Dingin sekali malam ini, lebih dingin dari malam-malam sebelumnya.
Aku putuskan untuk berhenti dulu agar stamina dan suhu tubuhku tidak
termakan oleh angin malam yang mencekam ini. Kuselimuti diriku dengan
bulu tebal yang ada di seluruh tubuhku.
*SREK*
Tiba-tiba aku terbangun karena telingaku menangkap sesuatu yang harus
membuatku siaga. Dari kegelapan malam di antara pepohonan itu, aku
melihat sesuatu. Mata yang mirip denganku.

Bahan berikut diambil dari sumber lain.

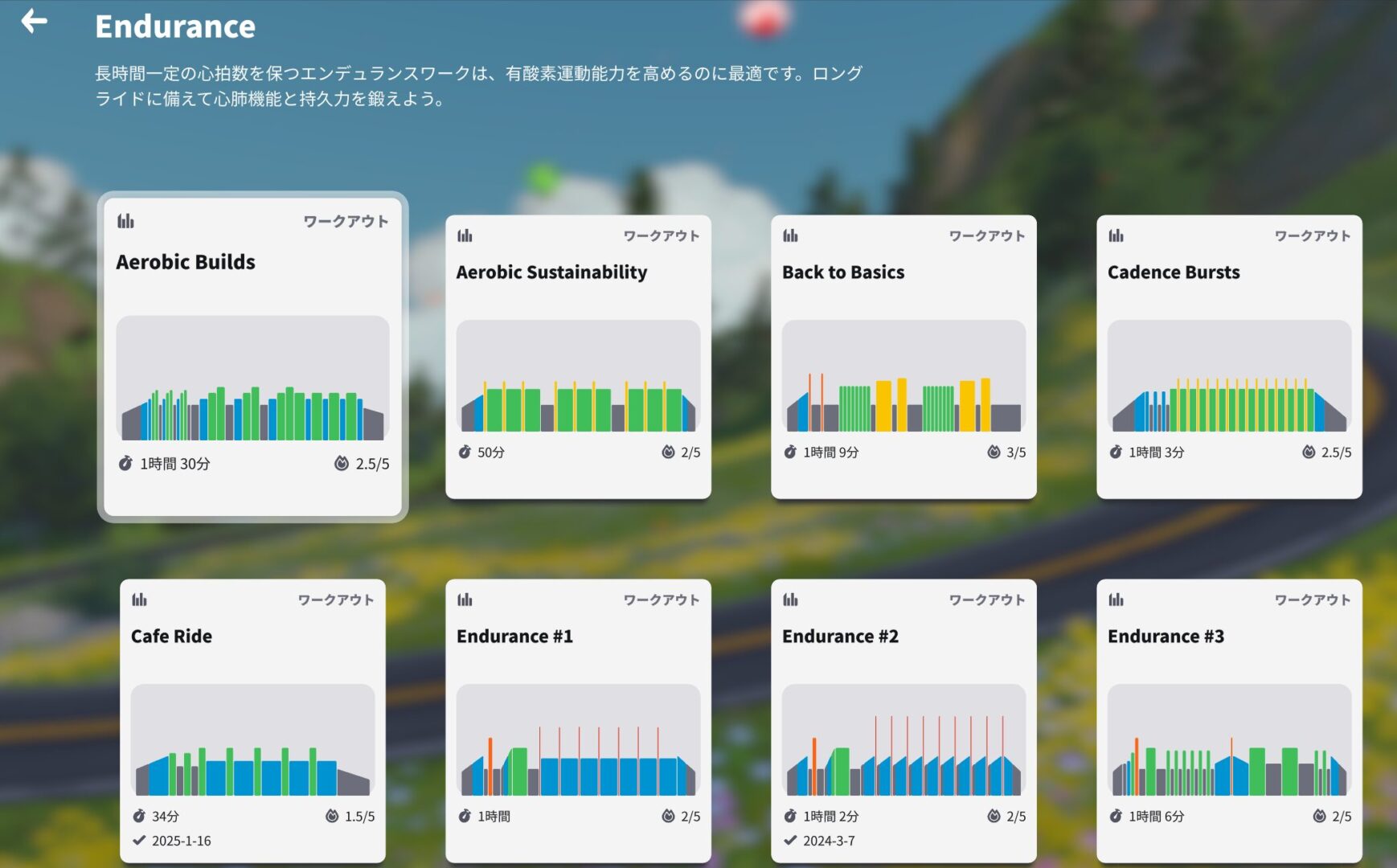Click the ワークアウト label on Cafe Ride card
The height and width of the screenshot is (868, 1397).
337,600
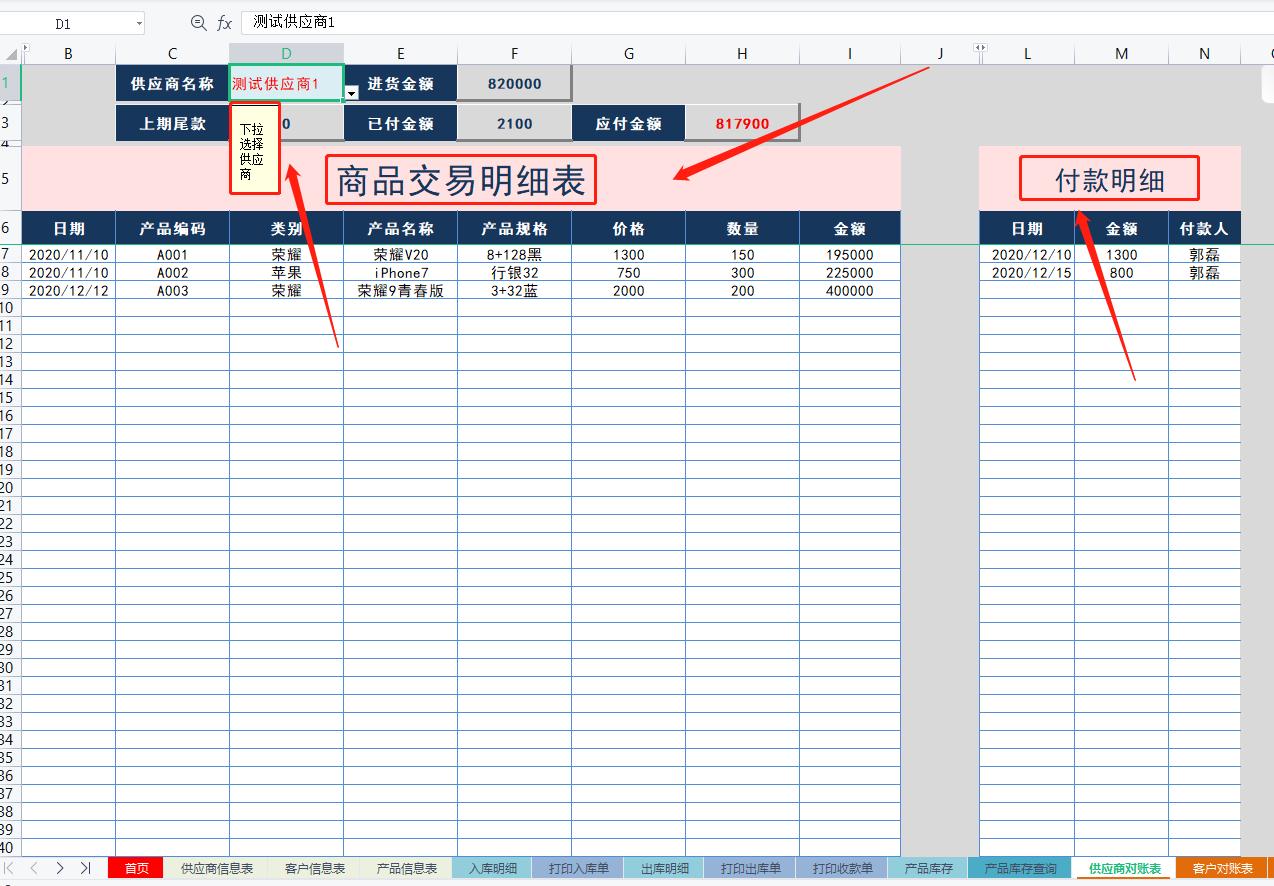Click the select-all corner triangle
1274x886 pixels.
[x=10, y=53]
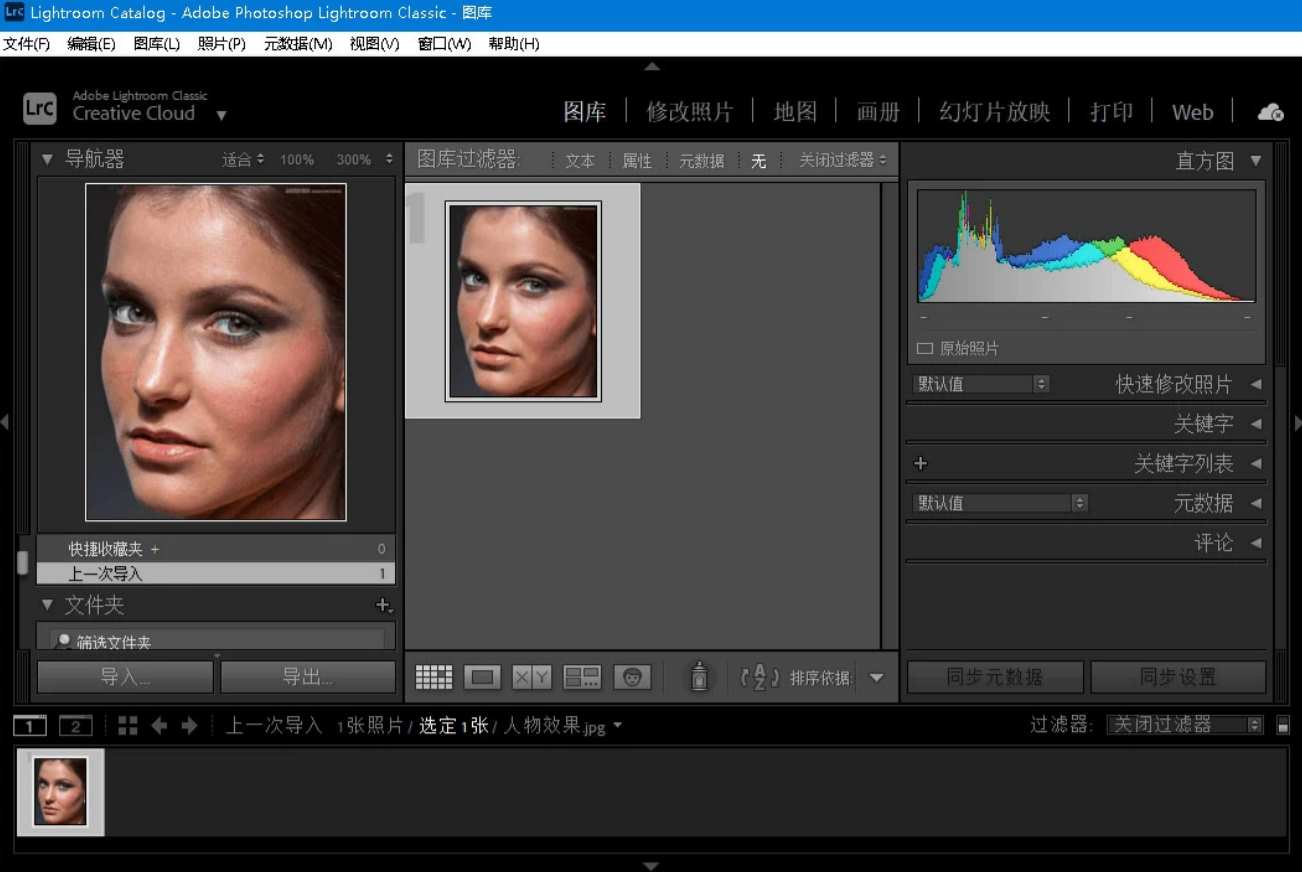Image resolution: width=1302 pixels, height=872 pixels.
Task: Open People face view
Action: tap(631, 677)
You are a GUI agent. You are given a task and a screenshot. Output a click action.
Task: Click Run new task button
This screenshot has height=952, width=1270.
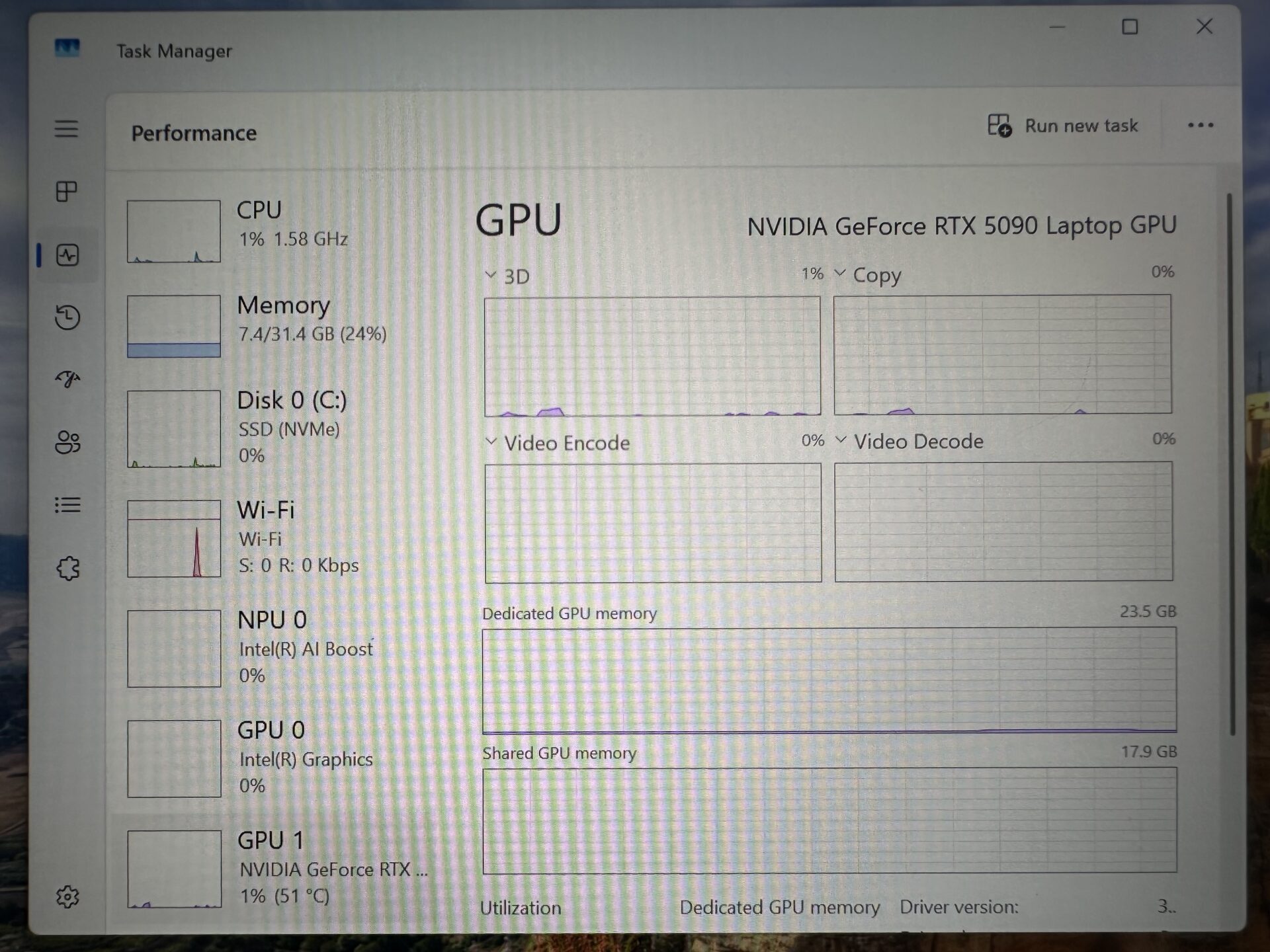click(1062, 126)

“Hm, aneh sekali bisa menemukan makhluk sepertimu di sini,” gerammya sambil sedikit mengintimidasi.
“Apa maksudmu?” Jawabku.
“Kami tinggal di daratan tinggi di sana dan coba lihat, bagaimana
mungkin aku menemukanmu? Sepertinya kau berjalan dari tempat yang jauh,”
Curiganya.
“Ya, aku berjalan cukup jauh,” jawabku membuatnya lebih heran.
Dia terlihat sedikit kesal dan bingung. Dia terlihat berbeda dariku.
Bulunya berwarna coklat keemasan dan putih di bawahnya. Pejantan yang
sudah cukup dewasa menurutku.
Sepertinya dia tak ingin berlama-lama di sini. Setidaknya aku juga
perlu istirahat sebentar lagi. Dia pun berbalik dan memasuki hutan malam
itu lagi. Sampai akhirnya si kuning bulat panas yang agung kembali ke
tahtanya.
Sebenarnya aku tidak tahu harus kemana. Aku hanya mengharapkan
sesuatu dari sungai yang aku ikuti ini. Ternyata harapanku lumayan
terjawab, buktinya aku telah menemukan sebangsaku yang mengatakan kalau
kawanannya ada di dataran tinggi di sana. Mungkinkah aku mengikuti angin
saja.
Tak berapa lama kemudian, aku mendengar lagi langkah kaki yang sama dengan langkah yang membangunkanku kemarin.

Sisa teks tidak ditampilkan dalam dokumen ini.